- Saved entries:
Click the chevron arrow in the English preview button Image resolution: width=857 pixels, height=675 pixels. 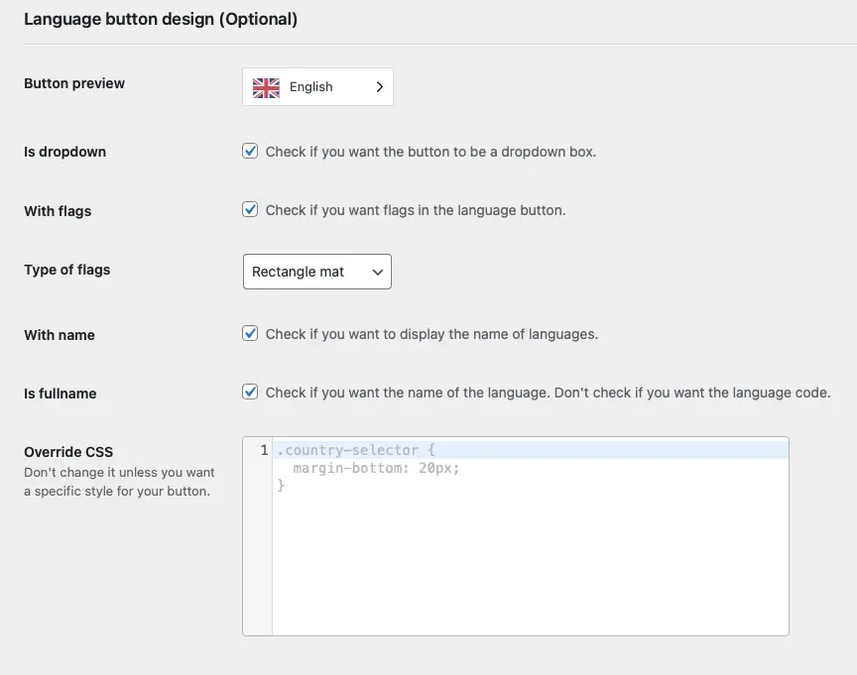pyautogui.click(x=379, y=87)
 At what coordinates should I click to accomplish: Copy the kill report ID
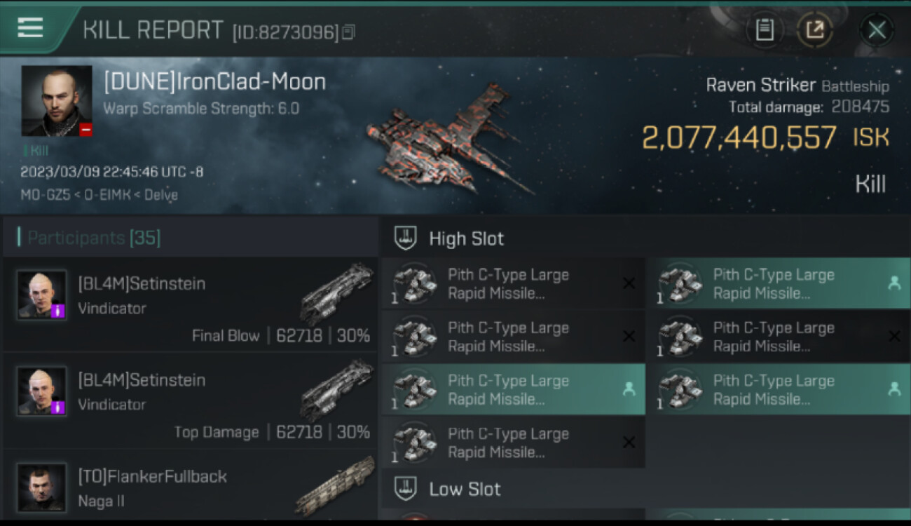(x=349, y=32)
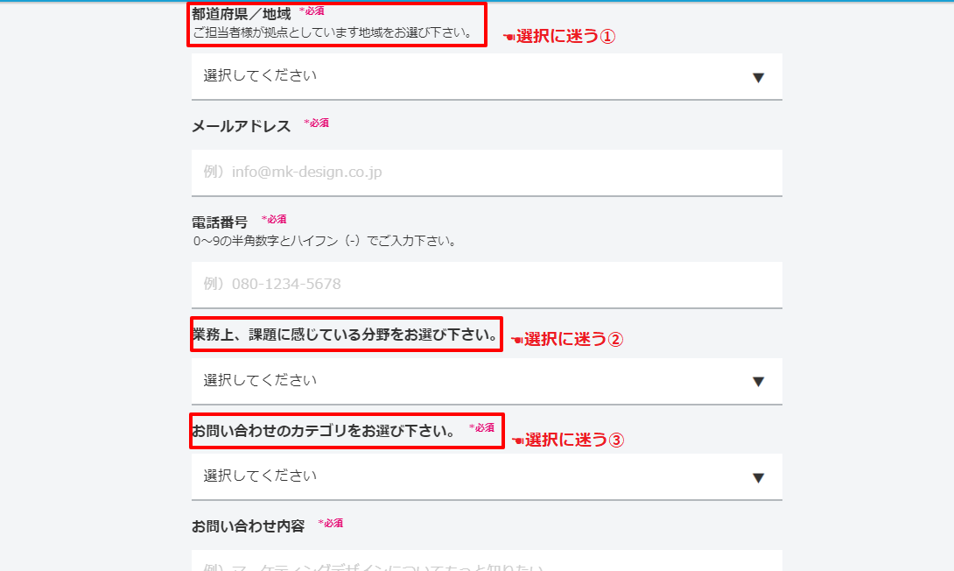
Task: Click the pointing hand icon beside 選択に迷う②
Action: coord(516,340)
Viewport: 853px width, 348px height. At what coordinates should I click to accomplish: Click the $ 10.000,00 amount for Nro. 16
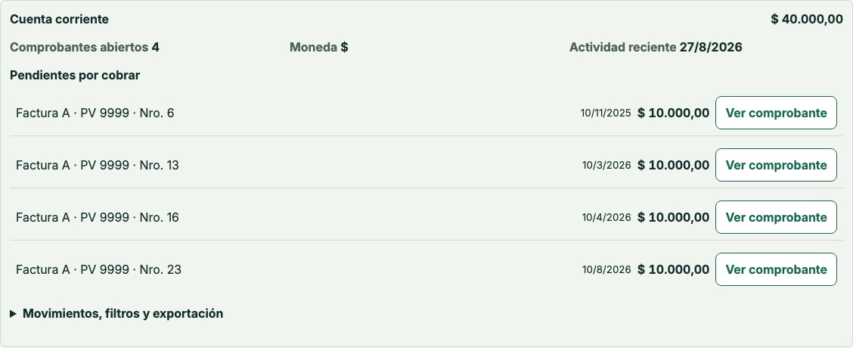(x=674, y=217)
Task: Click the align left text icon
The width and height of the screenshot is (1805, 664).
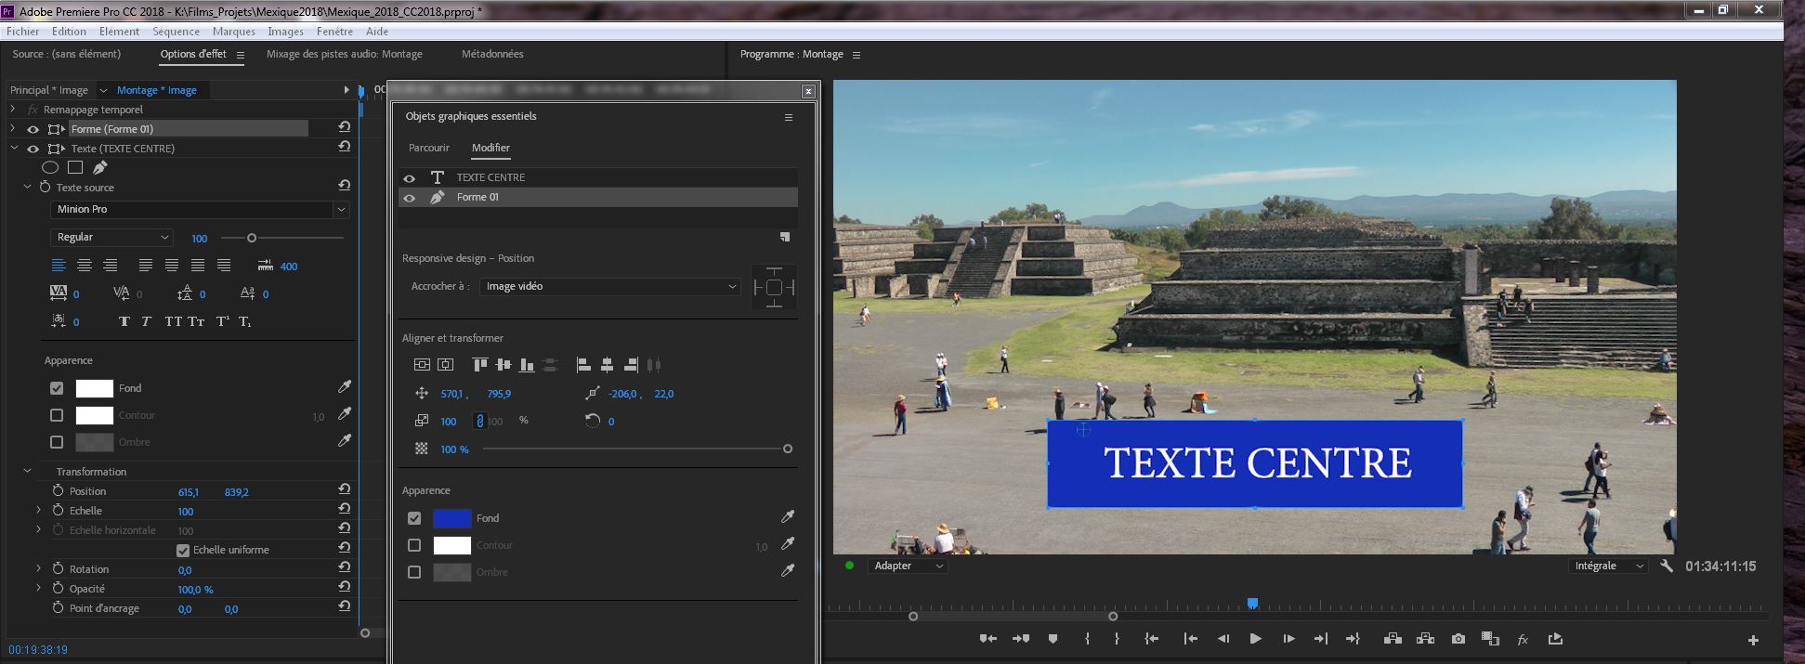Action: pyautogui.click(x=58, y=266)
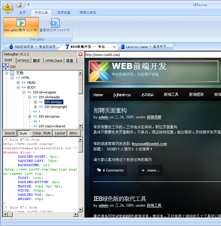The width and height of the screenshot is (221, 226).
Task: Click the IETester round application logo button
Action: click(x=7, y=7)
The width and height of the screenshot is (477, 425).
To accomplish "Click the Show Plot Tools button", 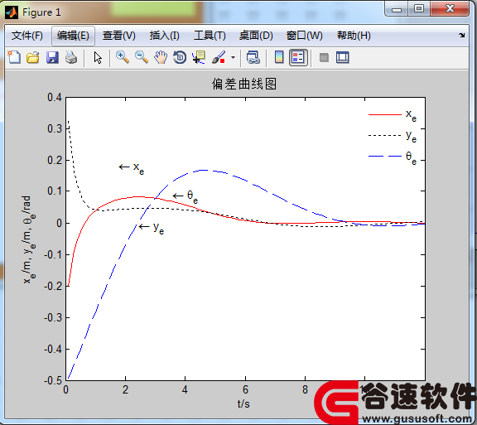I will tap(343, 57).
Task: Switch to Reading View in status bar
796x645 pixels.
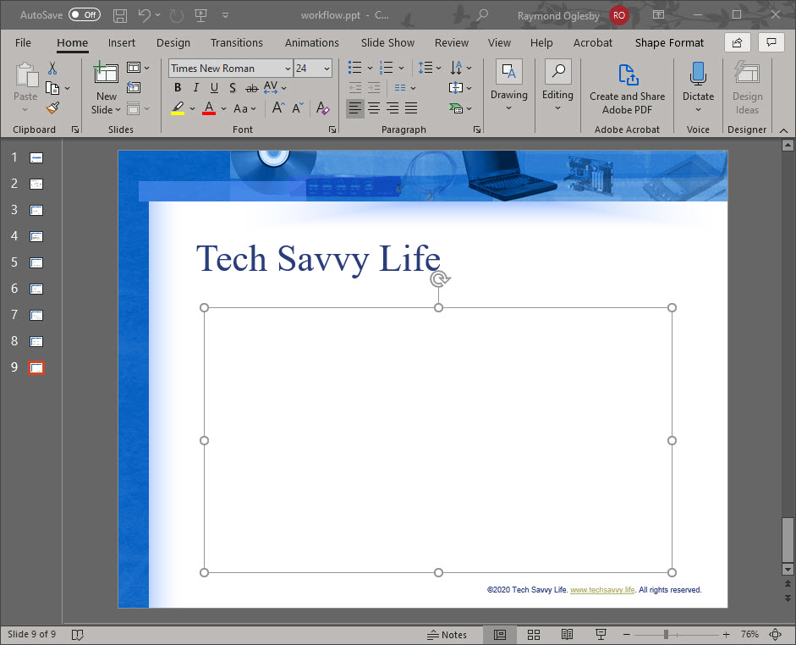Action: pyautogui.click(x=567, y=635)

- AIM OF THE EXERCISE: Using the records above, repeat exactly the run of lines that starts with the line with "Task: Click the align left text icon" and goes on through the line with "The width and height of the screenshot is (477, 425)."; omit each picture.

- RESULT OF THE TASK:
Task: Click the align left text icon
The width and height of the screenshot is (1805, 664).
Action: pyautogui.click(x=58, y=266)
The width and height of the screenshot is (221, 226).
Task: Click the IETester round application logo button
Action: click(x=7, y=7)
The width and height of the screenshot is (477, 425).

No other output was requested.